Mary Leach had been put into the kitchen and enjoyed the work.

The children had, nearly all of them, visited the Mechanics' Fair.

The subject of punishing the children was discussed and some of the methods employed were not approved by the Managers. It was Voted That Mrs. Goodwin shall let Miss Palmer know that the children are not to be deprived of their meals as a punishment.

December 27, 1881

The Committee reported that the mother of Madeline O'Mera had concluded not to place her in the Asylum.

Mrs. Surry applied to take her little girl as she was now quite able to support her. Mrs. Surry had a place at the State House, in consideration of injuries received by her husband in the war, by which she earned sixty dollars a month. Her sister would have the care of the child. Voted That Alice Gertrude Surry be given into the charge of her mother.

Very favorable reports had been received concerning the neighborhood in Lee, about which there had been some doubt, and Sophia Horst had therefore gone to live with Mrs. Glidden. Miss Palmer had received a letter from Sophia, who seemed to like her place very much. Voted That Miss Brown undertake the guardianship of Sophia Horst.

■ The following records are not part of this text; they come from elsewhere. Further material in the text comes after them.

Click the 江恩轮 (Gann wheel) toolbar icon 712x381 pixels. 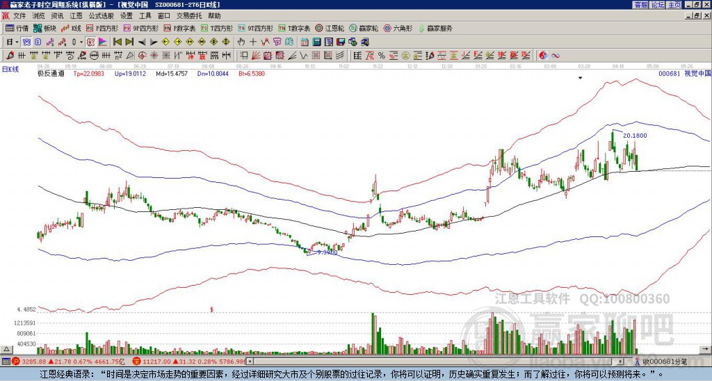pyautogui.click(x=331, y=29)
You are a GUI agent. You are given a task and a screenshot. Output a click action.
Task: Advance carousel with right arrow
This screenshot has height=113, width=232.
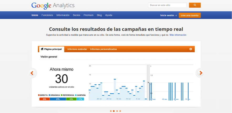201,73
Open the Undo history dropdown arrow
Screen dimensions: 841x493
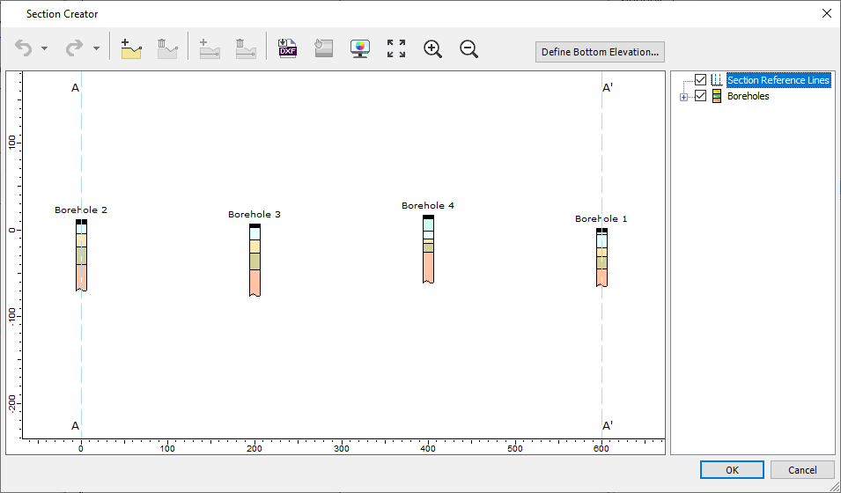[45, 49]
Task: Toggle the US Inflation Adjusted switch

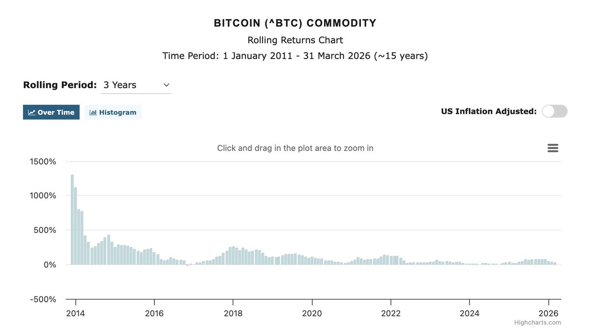Action: click(x=555, y=111)

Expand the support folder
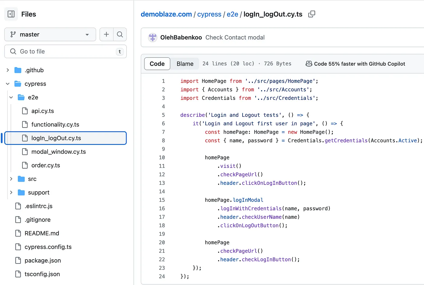[11, 192]
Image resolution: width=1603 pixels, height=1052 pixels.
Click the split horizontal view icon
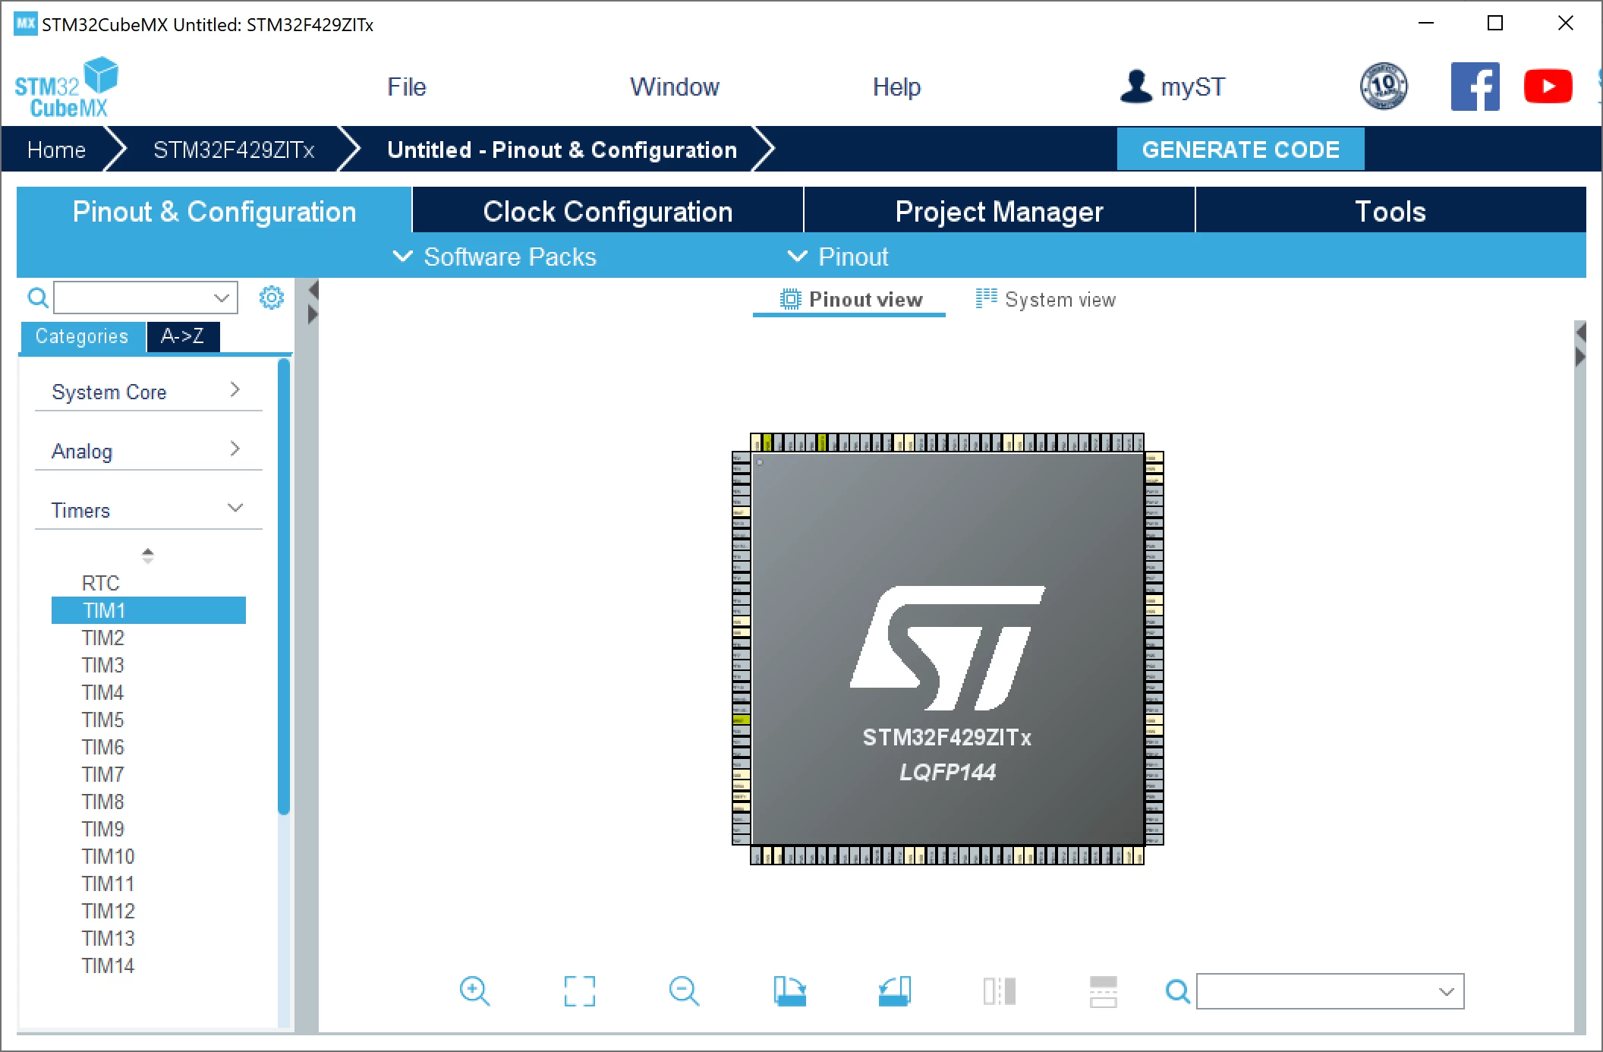pos(1103,991)
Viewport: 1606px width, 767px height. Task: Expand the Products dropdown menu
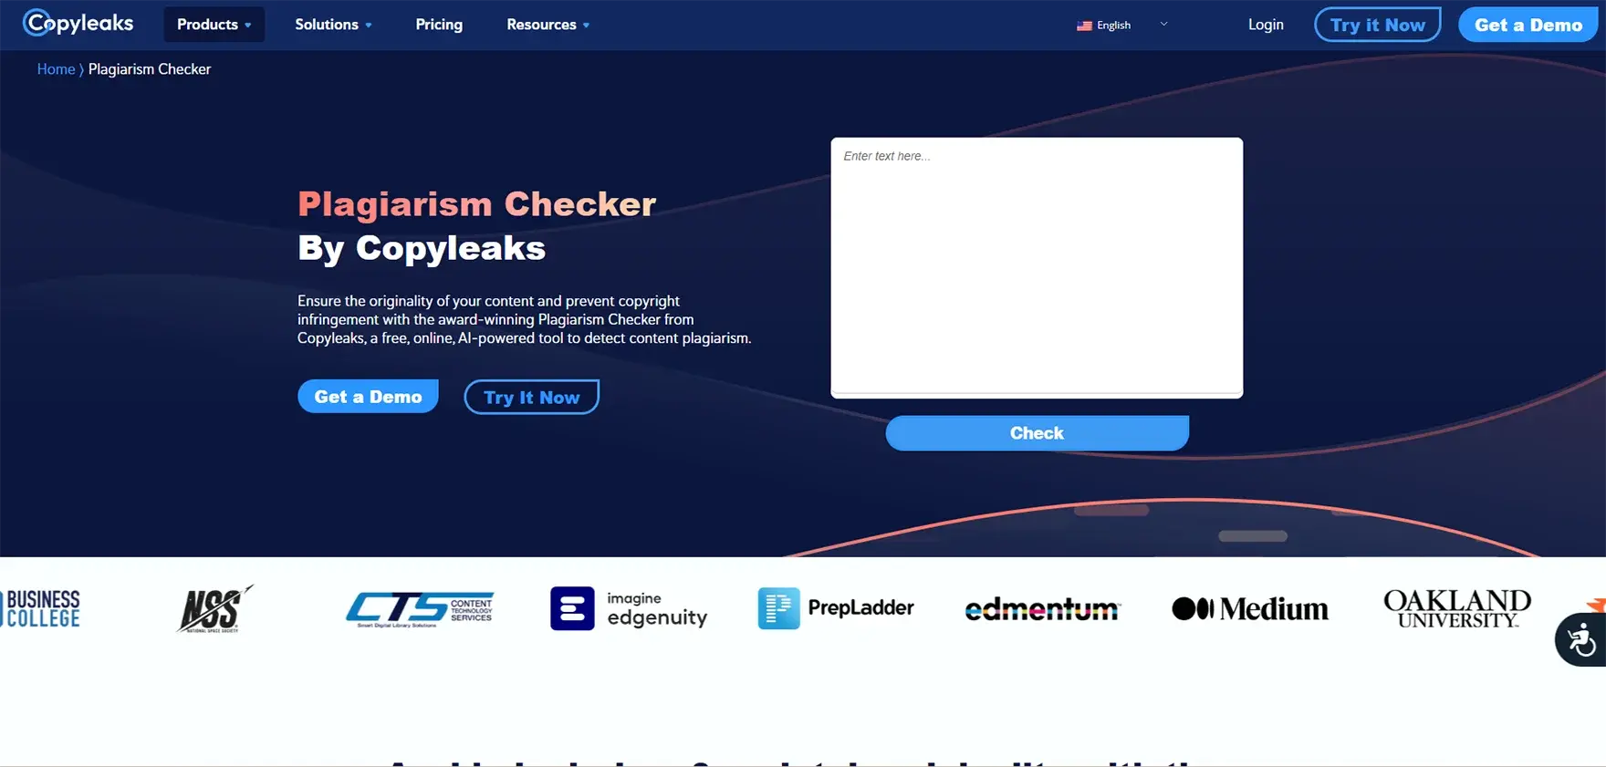click(x=214, y=25)
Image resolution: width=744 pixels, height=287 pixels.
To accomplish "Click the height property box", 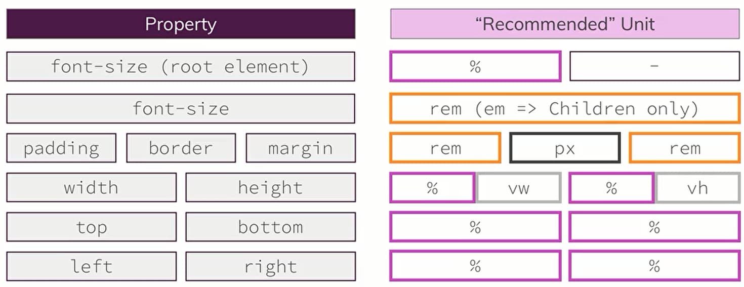I will (x=270, y=188).
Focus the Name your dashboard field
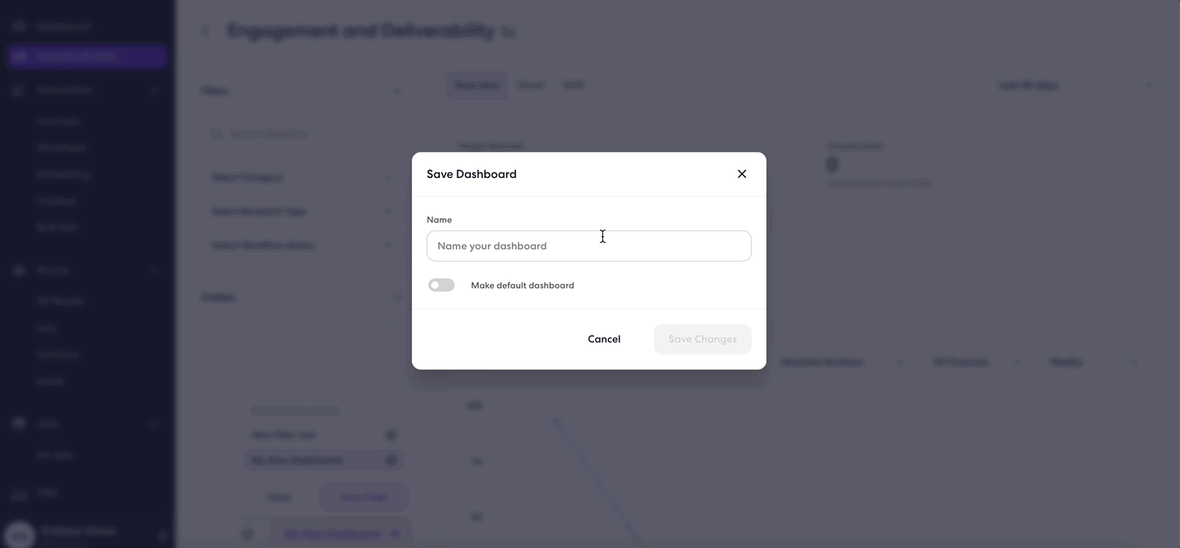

Mrs. Rice, a woman who had been deserted by her husband, wished to put her two little girls into the Asylum. Voted That Ellen and Katy Rice be admitted.

Ida Swift was not behaving well and was reported to have a bad influence on the younger children. Asa Ida had been kept in the Asylum much beyond the usual time and could not be sent to a place on account of her deficiencies it was Voted That her mother be notified that she must remove her from the Asylum and that if this cannot be done Ida must be given up to the care of the City or State.

Mrs. Lyman gave a good report of Sarah Teel. Mrs. Robbins offered to be at the expense of keeping Clara Svenson for one year at her country boarding place, as she thought her very delicate. Voted That Mrs. Robbins's kind offer be accepted.